⟨

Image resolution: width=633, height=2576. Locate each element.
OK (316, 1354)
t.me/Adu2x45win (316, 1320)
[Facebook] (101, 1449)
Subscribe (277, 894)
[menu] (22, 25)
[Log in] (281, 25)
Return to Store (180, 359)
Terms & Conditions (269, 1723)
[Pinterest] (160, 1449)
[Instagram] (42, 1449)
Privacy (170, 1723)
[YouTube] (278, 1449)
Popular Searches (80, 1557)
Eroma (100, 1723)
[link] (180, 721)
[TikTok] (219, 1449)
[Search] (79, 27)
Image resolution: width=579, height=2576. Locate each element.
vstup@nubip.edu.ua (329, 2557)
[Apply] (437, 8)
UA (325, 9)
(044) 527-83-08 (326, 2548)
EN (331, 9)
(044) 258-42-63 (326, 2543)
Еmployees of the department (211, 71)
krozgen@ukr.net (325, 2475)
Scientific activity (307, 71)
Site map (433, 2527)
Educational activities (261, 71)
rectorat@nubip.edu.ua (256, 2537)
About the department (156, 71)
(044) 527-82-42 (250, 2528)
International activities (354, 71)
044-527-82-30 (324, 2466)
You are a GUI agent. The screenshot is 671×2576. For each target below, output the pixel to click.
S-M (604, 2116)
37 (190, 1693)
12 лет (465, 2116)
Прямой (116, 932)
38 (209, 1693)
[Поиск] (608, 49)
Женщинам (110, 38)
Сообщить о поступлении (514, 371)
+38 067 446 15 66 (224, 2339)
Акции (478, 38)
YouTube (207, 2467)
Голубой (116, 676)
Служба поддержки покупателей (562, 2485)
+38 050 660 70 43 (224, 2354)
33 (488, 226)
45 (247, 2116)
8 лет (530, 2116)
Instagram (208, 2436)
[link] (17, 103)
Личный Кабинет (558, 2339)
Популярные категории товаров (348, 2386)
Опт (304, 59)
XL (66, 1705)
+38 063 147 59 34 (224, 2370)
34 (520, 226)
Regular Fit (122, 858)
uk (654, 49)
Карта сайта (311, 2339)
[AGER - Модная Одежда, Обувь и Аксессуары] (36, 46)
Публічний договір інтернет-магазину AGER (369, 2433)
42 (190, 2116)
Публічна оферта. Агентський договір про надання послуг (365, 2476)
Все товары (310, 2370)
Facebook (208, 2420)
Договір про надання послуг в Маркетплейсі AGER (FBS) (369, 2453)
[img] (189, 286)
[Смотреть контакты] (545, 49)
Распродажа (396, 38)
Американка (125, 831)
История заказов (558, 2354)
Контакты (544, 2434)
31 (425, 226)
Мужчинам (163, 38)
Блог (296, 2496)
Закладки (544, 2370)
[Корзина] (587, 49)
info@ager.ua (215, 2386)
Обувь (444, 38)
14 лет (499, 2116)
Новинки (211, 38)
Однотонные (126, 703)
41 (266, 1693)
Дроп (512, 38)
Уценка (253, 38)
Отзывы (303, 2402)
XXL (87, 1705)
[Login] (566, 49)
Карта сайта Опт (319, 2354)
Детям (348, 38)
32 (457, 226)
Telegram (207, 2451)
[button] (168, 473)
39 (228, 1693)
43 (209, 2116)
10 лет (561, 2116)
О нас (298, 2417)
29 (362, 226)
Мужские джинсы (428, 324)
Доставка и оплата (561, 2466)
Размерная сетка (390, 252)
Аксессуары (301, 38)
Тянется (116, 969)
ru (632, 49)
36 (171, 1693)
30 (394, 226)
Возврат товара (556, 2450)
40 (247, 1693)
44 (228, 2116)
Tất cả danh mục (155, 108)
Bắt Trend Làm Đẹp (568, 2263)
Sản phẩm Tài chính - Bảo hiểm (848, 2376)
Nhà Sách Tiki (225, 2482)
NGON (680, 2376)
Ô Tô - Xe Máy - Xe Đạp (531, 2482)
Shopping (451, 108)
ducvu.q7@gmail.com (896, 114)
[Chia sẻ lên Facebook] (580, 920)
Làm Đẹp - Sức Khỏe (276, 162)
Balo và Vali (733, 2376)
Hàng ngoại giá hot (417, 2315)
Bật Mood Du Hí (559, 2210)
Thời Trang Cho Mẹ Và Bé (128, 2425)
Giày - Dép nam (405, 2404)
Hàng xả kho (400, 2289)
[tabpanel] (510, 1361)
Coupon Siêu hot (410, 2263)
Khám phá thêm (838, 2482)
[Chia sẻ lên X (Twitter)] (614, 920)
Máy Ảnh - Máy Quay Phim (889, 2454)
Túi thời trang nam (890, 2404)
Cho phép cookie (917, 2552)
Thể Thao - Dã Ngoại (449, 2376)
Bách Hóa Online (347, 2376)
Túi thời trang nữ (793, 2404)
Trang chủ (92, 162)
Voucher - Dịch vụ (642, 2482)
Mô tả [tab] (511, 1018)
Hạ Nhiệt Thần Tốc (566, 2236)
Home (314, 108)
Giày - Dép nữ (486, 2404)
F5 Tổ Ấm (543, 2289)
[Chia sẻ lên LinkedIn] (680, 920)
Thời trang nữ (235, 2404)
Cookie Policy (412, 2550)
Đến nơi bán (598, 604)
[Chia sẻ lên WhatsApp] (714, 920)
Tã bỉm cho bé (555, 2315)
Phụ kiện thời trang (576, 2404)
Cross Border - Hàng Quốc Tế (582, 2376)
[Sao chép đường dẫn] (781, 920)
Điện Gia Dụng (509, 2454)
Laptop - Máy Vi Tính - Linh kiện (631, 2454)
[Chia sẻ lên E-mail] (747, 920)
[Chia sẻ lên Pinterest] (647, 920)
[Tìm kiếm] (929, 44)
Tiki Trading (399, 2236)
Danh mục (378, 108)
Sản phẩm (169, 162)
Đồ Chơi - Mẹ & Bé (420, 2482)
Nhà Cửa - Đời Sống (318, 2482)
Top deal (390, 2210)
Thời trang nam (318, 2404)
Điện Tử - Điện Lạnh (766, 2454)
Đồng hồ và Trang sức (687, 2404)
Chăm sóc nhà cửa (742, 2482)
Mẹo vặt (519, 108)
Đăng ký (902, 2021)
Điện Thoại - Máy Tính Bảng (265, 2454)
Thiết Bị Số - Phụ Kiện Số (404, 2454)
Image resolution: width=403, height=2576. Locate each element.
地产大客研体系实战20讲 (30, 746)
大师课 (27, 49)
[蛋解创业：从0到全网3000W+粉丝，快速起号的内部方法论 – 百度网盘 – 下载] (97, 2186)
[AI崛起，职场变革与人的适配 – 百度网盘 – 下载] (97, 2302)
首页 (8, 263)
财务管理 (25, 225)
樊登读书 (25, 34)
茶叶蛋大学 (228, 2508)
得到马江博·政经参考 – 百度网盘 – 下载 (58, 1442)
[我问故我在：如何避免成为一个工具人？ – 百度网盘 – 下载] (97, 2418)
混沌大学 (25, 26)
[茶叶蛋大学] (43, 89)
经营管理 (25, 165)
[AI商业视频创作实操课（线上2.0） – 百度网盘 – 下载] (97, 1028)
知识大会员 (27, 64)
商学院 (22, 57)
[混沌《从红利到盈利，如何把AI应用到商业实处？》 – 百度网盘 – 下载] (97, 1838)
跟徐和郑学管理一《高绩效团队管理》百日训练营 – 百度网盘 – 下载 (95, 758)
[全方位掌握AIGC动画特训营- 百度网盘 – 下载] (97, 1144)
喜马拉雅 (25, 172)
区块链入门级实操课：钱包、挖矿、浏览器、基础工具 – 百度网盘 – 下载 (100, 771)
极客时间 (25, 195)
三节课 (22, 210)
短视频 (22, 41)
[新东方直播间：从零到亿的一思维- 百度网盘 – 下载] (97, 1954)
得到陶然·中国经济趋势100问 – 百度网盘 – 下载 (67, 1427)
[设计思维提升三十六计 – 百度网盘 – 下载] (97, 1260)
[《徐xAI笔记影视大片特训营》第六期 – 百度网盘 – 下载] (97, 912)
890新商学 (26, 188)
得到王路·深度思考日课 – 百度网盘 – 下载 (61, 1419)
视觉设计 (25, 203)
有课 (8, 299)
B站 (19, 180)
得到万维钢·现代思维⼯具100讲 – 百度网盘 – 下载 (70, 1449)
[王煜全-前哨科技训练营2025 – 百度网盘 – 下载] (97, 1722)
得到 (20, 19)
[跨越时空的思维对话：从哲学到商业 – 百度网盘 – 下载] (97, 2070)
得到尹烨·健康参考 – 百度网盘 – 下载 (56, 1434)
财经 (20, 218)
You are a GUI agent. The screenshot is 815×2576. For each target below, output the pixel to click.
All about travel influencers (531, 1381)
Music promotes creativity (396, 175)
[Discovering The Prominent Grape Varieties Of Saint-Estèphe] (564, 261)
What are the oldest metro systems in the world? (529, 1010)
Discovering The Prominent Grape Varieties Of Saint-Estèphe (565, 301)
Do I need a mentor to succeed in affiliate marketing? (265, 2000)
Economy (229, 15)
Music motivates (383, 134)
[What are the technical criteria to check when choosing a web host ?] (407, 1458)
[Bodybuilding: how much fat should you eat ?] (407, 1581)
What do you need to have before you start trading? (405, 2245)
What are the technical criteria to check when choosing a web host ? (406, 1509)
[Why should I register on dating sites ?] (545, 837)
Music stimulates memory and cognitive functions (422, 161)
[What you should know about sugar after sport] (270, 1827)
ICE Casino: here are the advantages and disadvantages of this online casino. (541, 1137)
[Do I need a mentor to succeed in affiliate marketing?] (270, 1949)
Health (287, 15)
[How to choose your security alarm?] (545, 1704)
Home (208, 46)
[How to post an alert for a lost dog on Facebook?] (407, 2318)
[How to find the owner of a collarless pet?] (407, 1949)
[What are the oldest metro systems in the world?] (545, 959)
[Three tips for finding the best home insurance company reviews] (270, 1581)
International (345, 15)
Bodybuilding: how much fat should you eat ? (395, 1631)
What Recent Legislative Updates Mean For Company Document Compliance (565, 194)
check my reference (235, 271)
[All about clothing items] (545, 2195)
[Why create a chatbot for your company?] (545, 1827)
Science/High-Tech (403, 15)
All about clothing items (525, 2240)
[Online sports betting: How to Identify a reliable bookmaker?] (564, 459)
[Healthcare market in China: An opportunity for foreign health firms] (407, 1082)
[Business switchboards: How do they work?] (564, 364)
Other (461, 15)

⟩

### Aim of the task:
Repeat exactly the lines above from the one with "[Chia sẻ lên Pinterest] (647, 920)" up to and including the one with "得到马江博·政经参考 – 百度网盘 – 下载 (58, 1442)". No other line belongs in the reply.

### Your solution:
[Chia sẻ lên Pinterest] (647, 920)
[Tìm kiếm] (929, 44)
Tiki Trading (399, 2236)
Danh mục (378, 108)
Sản phẩm (169, 162)
Đồ Chơi - Mẹ & Bé (420, 2482)
Nhà Cửa - Đời Sống (318, 2482)
Top deal (390, 2210)
Thời trang nam (318, 2404)
Điện Tử - Điện Lạnh (766, 2454)
Đồng hồ và Trang sức (687, 2404)
Chăm sóc nhà cửa (742, 2482)
Mẹo vặt (519, 108)
Đăng ký (902, 2021)
Điện Thoại - Máy Tính Bảng (265, 2454)
Thiết Bị Số - Phụ Kiện Số (404, 2454)
Image resolution: width=403, height=2576. Locate each element.
地产大客研体系实战20讲 (30, 746)
大师课 (27, 49)
[蛋解创业：从0到全网3000W+粉丝，快速起号的内部方法论 – 百度网盘 – 下载] (97, 2186)
[AI崛起，职场变革与人的适配 – 百度网盘 – 下载] (97, 2302)
首页 (8, 263)
财务管理 (25, 225)
樊登读书 (25, 34)
茶叶蛋大学 (228, 2508)
得到马江博·政经参考 – 百度网盘 – 下载 (58, 1442)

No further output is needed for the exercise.